_Trecho fornecido_.
◆ ◆ ◆ ◆

A Odisseia da performance

Quem passa pela Praça Santos Andrade durante o Festival acompanha uma tarefa árdua e contínua. Fernando Marés vem carregando 350 blocos de concreto de um lado ao outro da Praça, desde o dia 06. Ao final – no dia 12 – os blocos formarão cenário e 70 assentos, e o artista apresenta o Canto 5 da “Odisseia”, quando Ulisses constrói uma jangada para continuar viagem e é surpreendido por uma tempestade. Todas as etapas de “Odisseia na Praça” são uma performance que nasce de sua visão particular, mas vem agregando voluntários.

Cada pessoa curiosa que quer saber o que acontece, se envolve – e muitos ajudam a carregar blocos. Marés escreve o nome de cada voluntário. “É a construção coletiva do teatro desde a base”, apontou Jonatas Medeiros, enquanto cruzava a praça com um bloco em mãos, ao lado de Marés.

Sobre o processo, o ator comentou: “as decisões fundamentais, você toma sozinho, depois leva para o coletivo, e a troca começa a acontecer a partir daí”.

◆ ◆ ◆ ◆

_Material fornecido_.
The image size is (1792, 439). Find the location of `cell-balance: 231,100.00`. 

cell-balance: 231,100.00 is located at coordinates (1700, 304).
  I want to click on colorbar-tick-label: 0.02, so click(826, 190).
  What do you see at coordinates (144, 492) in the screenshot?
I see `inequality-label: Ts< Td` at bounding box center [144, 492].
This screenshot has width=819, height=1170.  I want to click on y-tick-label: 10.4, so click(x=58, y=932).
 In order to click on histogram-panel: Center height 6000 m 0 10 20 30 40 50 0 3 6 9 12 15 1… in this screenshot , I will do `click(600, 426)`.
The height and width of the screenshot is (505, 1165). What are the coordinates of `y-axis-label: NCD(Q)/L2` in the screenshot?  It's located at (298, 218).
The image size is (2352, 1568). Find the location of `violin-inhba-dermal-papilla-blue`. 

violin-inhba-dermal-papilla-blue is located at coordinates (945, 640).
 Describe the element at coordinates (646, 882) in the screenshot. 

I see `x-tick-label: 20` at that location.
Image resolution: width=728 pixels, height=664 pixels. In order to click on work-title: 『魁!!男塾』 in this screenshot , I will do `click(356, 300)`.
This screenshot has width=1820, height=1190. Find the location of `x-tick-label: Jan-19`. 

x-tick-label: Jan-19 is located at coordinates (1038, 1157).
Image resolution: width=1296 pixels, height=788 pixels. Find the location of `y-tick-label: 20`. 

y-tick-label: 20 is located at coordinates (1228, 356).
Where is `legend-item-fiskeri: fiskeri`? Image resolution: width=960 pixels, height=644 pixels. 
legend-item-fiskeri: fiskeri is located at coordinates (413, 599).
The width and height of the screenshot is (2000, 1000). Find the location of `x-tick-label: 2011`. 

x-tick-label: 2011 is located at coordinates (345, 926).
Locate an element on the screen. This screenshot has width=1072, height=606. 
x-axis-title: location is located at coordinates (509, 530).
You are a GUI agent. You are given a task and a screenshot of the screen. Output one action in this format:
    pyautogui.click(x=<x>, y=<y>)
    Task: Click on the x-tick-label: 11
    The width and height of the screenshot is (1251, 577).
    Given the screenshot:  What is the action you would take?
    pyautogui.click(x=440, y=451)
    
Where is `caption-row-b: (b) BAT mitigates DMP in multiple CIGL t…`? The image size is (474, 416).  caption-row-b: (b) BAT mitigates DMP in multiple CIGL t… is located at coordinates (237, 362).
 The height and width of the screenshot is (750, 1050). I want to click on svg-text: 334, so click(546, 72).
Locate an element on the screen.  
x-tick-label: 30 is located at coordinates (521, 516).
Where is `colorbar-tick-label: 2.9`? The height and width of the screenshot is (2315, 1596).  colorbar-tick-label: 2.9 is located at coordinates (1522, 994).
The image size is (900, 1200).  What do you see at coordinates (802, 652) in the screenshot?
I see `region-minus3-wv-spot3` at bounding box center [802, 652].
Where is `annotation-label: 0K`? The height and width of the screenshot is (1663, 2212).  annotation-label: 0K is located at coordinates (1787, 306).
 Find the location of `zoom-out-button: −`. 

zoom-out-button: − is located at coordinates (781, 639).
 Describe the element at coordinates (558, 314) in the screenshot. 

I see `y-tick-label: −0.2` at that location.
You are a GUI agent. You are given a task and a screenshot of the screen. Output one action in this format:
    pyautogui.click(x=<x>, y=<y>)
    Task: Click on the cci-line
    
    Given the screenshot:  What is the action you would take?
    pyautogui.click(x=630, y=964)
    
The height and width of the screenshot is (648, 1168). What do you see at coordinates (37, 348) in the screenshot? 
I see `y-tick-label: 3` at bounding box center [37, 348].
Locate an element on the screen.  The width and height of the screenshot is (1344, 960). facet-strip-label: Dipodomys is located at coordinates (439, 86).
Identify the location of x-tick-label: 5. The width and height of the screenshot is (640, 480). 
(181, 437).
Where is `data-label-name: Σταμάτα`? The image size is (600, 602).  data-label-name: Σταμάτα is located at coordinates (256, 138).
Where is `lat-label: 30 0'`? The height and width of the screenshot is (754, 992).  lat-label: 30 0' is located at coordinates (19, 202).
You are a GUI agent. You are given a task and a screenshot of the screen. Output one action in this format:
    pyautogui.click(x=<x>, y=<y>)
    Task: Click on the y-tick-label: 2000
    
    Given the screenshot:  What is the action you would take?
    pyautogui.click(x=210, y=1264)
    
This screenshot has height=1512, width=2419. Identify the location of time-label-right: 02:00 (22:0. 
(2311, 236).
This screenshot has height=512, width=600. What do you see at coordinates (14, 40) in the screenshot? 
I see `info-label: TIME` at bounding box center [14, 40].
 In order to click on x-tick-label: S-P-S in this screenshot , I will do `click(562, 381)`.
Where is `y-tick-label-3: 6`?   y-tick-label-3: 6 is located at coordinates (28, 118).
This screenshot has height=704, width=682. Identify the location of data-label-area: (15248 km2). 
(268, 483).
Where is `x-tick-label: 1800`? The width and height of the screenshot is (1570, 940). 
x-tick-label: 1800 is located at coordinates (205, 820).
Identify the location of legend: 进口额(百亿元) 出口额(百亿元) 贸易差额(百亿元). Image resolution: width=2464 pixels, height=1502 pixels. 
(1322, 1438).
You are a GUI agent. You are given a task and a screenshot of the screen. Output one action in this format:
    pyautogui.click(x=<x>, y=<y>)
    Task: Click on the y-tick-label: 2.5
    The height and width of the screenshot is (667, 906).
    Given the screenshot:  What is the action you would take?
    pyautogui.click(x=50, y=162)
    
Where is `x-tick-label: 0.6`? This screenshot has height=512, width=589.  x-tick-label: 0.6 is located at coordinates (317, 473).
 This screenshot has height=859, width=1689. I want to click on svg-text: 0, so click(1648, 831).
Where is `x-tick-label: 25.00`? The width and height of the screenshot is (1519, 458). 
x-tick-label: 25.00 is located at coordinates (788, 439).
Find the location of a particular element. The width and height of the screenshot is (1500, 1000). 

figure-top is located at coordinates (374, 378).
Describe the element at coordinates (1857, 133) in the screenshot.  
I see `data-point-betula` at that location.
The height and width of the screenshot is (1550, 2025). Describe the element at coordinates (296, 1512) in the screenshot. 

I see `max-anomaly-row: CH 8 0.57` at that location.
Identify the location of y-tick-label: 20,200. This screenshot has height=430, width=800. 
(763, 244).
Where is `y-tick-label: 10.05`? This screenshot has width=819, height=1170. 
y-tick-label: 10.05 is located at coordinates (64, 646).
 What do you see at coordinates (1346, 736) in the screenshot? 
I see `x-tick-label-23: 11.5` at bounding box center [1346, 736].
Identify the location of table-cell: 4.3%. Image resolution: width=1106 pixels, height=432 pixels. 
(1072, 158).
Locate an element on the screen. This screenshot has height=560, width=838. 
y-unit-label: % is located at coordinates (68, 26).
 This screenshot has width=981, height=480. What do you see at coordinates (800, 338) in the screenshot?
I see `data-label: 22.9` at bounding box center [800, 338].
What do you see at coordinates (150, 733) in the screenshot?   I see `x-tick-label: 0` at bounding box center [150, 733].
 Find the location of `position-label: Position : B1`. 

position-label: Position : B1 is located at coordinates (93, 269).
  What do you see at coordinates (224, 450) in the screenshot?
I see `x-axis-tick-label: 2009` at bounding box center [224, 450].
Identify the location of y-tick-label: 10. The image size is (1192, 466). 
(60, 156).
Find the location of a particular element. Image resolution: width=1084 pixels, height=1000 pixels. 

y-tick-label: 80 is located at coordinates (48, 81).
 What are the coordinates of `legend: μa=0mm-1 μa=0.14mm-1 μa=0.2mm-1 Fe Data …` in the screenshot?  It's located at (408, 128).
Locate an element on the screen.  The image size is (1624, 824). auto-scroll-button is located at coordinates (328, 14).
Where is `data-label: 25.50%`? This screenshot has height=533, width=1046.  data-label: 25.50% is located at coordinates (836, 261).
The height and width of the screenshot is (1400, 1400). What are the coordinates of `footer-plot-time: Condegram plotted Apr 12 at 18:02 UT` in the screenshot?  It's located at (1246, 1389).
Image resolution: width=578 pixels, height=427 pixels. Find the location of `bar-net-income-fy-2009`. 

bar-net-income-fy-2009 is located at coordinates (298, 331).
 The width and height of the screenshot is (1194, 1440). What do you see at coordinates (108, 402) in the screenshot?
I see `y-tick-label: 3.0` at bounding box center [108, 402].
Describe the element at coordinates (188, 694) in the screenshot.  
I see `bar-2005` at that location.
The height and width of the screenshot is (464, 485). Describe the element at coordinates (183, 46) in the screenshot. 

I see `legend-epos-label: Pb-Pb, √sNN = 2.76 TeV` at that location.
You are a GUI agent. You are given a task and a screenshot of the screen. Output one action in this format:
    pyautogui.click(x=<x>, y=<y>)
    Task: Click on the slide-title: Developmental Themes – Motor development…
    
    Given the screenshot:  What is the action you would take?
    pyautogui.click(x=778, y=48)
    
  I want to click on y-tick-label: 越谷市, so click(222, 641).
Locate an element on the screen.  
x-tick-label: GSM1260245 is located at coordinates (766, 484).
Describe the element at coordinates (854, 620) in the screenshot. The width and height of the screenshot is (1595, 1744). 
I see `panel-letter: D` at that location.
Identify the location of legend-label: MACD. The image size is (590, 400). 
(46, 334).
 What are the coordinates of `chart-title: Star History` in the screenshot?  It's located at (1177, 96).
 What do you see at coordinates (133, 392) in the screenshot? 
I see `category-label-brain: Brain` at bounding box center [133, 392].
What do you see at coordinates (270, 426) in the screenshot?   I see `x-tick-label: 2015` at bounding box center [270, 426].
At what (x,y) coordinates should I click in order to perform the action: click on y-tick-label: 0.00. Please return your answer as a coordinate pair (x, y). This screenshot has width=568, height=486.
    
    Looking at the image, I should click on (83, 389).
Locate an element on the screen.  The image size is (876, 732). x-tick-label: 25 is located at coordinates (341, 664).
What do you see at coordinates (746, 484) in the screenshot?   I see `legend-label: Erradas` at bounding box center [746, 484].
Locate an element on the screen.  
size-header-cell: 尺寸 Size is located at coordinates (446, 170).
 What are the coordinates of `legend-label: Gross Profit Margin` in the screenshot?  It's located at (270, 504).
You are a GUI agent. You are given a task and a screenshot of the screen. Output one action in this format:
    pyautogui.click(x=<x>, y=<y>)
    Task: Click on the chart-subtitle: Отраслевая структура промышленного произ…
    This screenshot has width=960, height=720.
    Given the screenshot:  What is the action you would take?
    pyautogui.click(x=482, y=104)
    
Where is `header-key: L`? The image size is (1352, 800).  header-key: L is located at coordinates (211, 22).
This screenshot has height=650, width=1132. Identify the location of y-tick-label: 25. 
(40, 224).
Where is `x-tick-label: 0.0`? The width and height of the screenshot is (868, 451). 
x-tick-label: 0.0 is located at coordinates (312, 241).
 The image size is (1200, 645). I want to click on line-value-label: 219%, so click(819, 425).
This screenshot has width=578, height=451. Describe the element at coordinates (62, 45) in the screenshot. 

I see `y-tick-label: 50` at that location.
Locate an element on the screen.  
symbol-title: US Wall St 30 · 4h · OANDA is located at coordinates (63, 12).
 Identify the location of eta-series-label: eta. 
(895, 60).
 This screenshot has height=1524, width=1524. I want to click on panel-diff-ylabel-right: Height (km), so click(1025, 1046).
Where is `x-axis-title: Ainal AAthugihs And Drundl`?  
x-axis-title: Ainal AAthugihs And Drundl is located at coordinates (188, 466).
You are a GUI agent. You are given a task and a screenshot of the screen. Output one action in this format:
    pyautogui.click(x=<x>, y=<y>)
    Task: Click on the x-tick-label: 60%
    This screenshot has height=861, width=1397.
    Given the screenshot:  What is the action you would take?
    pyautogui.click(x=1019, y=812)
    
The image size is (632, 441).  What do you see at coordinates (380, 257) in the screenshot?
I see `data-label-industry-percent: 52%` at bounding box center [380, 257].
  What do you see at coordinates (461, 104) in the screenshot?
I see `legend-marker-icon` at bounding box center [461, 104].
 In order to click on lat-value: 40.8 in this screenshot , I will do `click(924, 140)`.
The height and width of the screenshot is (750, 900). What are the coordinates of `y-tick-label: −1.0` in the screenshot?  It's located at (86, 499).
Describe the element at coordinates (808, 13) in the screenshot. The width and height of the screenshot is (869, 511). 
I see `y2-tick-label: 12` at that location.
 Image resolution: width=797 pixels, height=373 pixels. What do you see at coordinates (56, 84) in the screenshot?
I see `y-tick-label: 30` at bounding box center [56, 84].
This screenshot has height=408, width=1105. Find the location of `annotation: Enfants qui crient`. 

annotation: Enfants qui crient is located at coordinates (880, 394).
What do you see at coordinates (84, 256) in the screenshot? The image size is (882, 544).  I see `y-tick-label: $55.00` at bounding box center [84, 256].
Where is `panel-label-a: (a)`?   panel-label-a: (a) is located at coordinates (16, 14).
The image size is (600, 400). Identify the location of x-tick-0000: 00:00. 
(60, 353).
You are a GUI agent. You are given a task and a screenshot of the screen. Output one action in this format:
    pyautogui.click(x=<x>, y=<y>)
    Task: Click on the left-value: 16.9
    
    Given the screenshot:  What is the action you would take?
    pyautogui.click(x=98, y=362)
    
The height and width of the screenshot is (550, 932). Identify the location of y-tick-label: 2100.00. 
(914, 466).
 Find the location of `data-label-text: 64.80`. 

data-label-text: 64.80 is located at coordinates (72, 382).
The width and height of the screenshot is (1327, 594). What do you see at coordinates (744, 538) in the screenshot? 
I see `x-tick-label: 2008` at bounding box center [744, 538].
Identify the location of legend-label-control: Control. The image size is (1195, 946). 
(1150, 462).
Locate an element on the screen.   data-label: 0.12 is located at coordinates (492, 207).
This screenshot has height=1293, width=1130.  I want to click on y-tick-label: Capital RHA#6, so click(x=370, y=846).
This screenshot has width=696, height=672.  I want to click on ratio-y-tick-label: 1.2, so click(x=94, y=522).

◆ ◆ ◆ ◆

_Tarefa pedida_.
Por favor, reescreva o texto sobre a performance na praça a partir das palavras "Quem passa pela" até "vem agregando voluntários.", inclusive, chamando de "balsa" o que nele se chama "jangada". As linhas não são necessárias para nada aqui.

_Resolução do exercício_.
Quem passa pela Praça Santos Andrade durante o Festival acompanha uma tarefa árdua e contínua. Fernando Marés vem carregando 350 blocos de concreto de um lado ao outro da Praça, desde o dia 06. Ao final – no dia 12 – os blocos formarão cenário e 70 assentos, e o artista apresenta o Canto 5 da “Odisseia”, quando Ulisses constrói uma balsa para continuar viagem e é surpreendido por uma tempestade. Todas as etapas de “Odisseia na Praça” são uma performance que nasce de sua visão particular, mas vem agregando voluntários.